- Aim -
Format each line of the listing below as a JSON list of strings, with one string per line and no entries for blank lines.

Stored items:
+ + + + + + +

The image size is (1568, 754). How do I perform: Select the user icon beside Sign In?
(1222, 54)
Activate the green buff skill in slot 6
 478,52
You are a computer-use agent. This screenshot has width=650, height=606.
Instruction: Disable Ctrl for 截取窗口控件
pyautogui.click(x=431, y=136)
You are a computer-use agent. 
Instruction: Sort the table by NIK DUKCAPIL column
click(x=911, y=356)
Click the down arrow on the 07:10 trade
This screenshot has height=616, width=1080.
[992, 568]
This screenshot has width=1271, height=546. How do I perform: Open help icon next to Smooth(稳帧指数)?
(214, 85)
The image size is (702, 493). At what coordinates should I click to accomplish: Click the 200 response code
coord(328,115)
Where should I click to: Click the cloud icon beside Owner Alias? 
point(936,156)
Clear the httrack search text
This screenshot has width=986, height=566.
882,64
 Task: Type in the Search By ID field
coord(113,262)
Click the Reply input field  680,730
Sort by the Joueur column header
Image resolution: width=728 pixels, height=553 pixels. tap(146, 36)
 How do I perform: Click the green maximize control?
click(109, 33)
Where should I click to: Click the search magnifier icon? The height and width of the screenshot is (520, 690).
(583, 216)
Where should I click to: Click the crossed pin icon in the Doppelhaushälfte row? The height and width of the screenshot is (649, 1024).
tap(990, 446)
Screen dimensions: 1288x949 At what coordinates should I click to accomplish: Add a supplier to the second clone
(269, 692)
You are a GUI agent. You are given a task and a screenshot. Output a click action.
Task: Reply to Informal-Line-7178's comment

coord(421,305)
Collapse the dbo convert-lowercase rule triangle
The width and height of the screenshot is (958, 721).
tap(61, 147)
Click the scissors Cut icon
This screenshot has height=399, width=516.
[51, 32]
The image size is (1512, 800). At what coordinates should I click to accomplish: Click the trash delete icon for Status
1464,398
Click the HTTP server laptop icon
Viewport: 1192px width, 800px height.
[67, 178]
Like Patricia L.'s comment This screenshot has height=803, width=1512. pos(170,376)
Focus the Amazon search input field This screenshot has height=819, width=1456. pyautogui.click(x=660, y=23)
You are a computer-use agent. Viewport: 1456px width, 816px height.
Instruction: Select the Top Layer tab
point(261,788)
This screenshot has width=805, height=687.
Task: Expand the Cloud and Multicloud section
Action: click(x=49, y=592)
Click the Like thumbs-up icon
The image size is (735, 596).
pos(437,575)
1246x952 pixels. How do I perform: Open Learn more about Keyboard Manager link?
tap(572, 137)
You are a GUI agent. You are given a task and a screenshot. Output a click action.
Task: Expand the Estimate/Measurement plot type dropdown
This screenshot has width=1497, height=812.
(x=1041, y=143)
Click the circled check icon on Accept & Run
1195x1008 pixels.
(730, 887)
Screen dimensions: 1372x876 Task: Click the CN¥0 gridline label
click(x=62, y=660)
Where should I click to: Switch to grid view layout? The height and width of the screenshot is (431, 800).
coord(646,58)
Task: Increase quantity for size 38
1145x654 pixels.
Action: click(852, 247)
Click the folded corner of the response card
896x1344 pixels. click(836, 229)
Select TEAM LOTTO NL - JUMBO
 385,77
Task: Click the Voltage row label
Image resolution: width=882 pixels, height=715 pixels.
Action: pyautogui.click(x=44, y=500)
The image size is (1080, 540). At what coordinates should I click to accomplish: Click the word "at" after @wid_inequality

+ + + + + + +

- Completed exercise -
[
  "The image size is (1568, 754). How do I perform: Select the user icon beside Sign In?",
  "(1222, 54)",
  "Activate the green buff skill in slot 6",
  " 478,52",
  "You are a computer-use agent. This screenshot has width=650, height=606.",
  "Instruction: Disable Ctrl for 截取窗口控件",
  "pyautogui.click(x=431, y=136)",
  "You are a computer-use agent. ",
  "Instruction: Sort the table by NIK DUKCAPIL column",
  "click(x=911, y=356)",
  "Click the down arrow on the 07:10 trade",
  "This screenshot has height=616, width=1080.",
  "[992, 568]",
  "This screenshot has width=1271, height=546. How do I perform: Open help icon next to Smooth(稳帧指数)?",
  "(214, 85)",
  "The image size is (702, 493). At what coordinates should I click to accomplish: Click the 200 response code",
  "coord(328,115)",
  "Where should I click to: Click the cloud icon beside Owner Alias? ",
  "point(936,156)",
  "Clear the httrack search text",
  "This screenshot has width=986, height=566.",
  "882,64",
  " Task: Type in the Search By ID field",
  "coord(113,262)",
  "Click the Reply input field  680,730",
  "Sort by the Joueur column header",
  "Image resolution: width=728 pixels, height=553 pixels. tap(146, 36)",
  " How do I perform: Click the green maximize control?",
  "click(109, 33)",
  "Where should I click to: Click the search magnifier icon? The height and width of the screenshot is (520, 690).",
  "(583, 216)",
  "Where should I click to: Click the crossed pin icon in the Doppelhaushälfte row? The height and width of the screenshot is (649, 1024).",
  "tap(990, 446)",
  "Screen dimensions: 1288x949 At what coordinates should I click to accomplish: Add a supplier to the second clone",
  "(269, 692)",
  "You are a GUI agent. You are given a task and a screenshot. Output a click action.",
  "Task: Reply to Informal-Line-7178's comment",
  "coord(421,305)",
  "Collapse the dbo convert-lowercase rule triangle",
  "The width and height of the screenshot is (958, 721).",
  "tap(61, 147)",
  "Click the scissors Cut icon",
  "This screenshot has height=399, width=516.",
  "[51, 32]",
  "The image size is (1512, 800). At what coordinates should I click to accomplish: Click the trash delete icon for Status",
  "1464,398",
  "Click the HTTP server laptop icon",
  "Viewport: 1192px width, 800px height.",
  "[67, 178]",
  "Like Patricia L.'s comment This screenshot has height=803, width=1512. pos(170,376)",
  "Focus the Amazon search input field This screenshot has height=819, width=1456. pyautogui.click(x=660, y=23)",
  "You are a computer-use agent. Viewport: 1456px width, 816px height.",
  "Instruction: Select the Top Layer tab",
  "point(261,788)",
  "This screenshot has width=805, height=687.",
  "Task: Expand the Cloud and Multicloud section",
  "Action: click(x=49, y=592)",
  "Click the Like thumbs-up icon",
  "The image size is (735, 596).",
  "pos(437,575)",
  "1246x952 pixels. How do I perform: Open Learn more about Keyboard Manager link?",
  "tap(572, 137)",
  "You are a GUI agent. You are given a task and a screenshot. Output a click action.",
  "Task: Expand the Estimate/Measurement plot type dropdown",
  "This screenshot has width=1497, height=812.",
  "(x=1041, y=143)",
  "Click the circled check icon on Accept & Run",
  "1195x1008 pixels.",
  "(730, 887)",
  "Screen dimensions: 1372x876 Task: Click the CN¥0 gridline label",
  "click(x=62, y=660)",
  "Where should I click to: Switch to grid view layout? The height and width of the screenshot is (431, 800).",
  "coord(646,58)",
  "Task: Increase quantity for size 38",
  "1145x654 pixels.",
  "Action: click(852, 247)",
  "Click the folded corner of the response card",
  "896x1344 pixels. click(836, 229)",
  "Select TEAM LOTTO NL - JUMBO",
  " 385,77",
  "Task: Click the Voltage row label",
  "Image resolution: width=882 pixels, height=715 pixels.",
  "Action: pyautogui.click(x=44, y=500)",
  "The image size is (1080, 540). At what coordinates should I click to accomplish: Click the word \"at\" after @wid_inequality"
]